*** Opening TASK MATERIAL ***
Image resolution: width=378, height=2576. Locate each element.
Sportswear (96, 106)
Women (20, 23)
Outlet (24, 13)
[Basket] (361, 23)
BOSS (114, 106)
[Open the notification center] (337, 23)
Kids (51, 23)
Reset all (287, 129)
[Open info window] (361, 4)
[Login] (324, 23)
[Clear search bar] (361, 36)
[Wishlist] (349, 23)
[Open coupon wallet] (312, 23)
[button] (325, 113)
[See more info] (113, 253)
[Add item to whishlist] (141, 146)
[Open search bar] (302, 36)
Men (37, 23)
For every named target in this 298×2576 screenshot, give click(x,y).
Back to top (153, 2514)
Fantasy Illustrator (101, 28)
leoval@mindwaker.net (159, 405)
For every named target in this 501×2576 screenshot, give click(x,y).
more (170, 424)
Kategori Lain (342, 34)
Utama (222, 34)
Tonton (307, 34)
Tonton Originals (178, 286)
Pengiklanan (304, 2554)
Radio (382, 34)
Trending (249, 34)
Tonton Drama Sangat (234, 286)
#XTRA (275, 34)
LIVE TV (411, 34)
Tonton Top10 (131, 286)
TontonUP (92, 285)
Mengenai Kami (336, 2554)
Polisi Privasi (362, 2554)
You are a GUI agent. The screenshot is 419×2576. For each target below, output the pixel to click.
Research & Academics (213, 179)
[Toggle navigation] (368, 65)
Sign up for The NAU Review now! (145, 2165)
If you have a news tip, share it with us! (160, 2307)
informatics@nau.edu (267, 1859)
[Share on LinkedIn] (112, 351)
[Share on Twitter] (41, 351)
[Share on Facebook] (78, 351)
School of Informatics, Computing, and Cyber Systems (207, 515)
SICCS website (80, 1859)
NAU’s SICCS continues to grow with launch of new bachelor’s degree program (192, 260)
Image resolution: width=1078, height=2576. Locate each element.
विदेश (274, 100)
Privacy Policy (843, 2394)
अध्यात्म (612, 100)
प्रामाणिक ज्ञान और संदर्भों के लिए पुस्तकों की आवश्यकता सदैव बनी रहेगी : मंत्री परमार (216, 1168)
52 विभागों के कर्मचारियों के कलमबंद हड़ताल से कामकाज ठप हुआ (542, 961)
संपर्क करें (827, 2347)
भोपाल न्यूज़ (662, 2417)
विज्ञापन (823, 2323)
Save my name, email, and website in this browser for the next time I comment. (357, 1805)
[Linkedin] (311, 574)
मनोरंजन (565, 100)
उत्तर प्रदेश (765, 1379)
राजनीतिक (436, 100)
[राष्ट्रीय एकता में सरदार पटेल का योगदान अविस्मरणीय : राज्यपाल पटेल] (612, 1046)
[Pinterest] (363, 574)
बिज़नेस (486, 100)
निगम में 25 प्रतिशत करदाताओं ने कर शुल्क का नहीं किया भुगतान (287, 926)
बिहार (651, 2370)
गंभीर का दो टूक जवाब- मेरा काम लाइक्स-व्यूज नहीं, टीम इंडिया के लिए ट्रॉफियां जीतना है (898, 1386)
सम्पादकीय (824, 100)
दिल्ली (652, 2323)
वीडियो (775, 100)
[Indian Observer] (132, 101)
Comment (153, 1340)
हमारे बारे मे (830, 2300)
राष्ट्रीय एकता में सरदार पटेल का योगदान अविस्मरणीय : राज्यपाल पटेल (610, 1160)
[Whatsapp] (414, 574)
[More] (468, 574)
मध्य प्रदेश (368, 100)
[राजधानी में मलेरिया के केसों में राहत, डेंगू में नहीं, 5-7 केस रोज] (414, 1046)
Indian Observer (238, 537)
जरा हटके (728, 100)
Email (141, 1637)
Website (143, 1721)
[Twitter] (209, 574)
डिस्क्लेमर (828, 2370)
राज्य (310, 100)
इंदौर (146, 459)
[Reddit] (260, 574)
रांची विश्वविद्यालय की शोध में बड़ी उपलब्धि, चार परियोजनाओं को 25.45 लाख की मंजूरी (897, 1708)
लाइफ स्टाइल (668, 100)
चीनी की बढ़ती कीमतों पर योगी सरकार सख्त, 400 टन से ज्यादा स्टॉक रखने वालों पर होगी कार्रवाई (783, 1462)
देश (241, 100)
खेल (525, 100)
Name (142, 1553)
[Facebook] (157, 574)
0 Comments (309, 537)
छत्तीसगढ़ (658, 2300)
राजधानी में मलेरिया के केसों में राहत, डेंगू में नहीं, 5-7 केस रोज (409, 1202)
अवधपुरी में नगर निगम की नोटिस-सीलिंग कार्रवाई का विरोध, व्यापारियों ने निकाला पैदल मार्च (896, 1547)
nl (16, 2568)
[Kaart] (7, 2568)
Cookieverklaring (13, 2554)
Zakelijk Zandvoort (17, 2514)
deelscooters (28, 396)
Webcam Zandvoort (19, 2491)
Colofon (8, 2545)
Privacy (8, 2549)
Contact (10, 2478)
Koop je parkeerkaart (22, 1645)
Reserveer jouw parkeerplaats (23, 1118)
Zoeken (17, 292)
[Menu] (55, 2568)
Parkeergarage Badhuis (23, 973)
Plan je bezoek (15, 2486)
*** Closing TASK MATERIAL ***
◆ TASK ◆
Can you repeat, word for word, every line above from the one containing "TontonUP (92, 285)" down to the one containing "informatics@nau.edu (267, 1859)", including both?

◆ RESPONSE TO THE TASK ◆
TontonUP (92, 285)
Mengenai Kami (336, 2554)
Polisi Privasi (362, 2554)
You are a GUI agent. The screenshot is 419×2576. For each target below, output the pixel to click.
Research & Academics (213, 179)
[Toggle navigation] (368, 65)
Sign up for The NAU Review now! (145, 2165)
If you have a news tip, share it with us! (160, 2307)
informatics@nau.edu (267, 1859)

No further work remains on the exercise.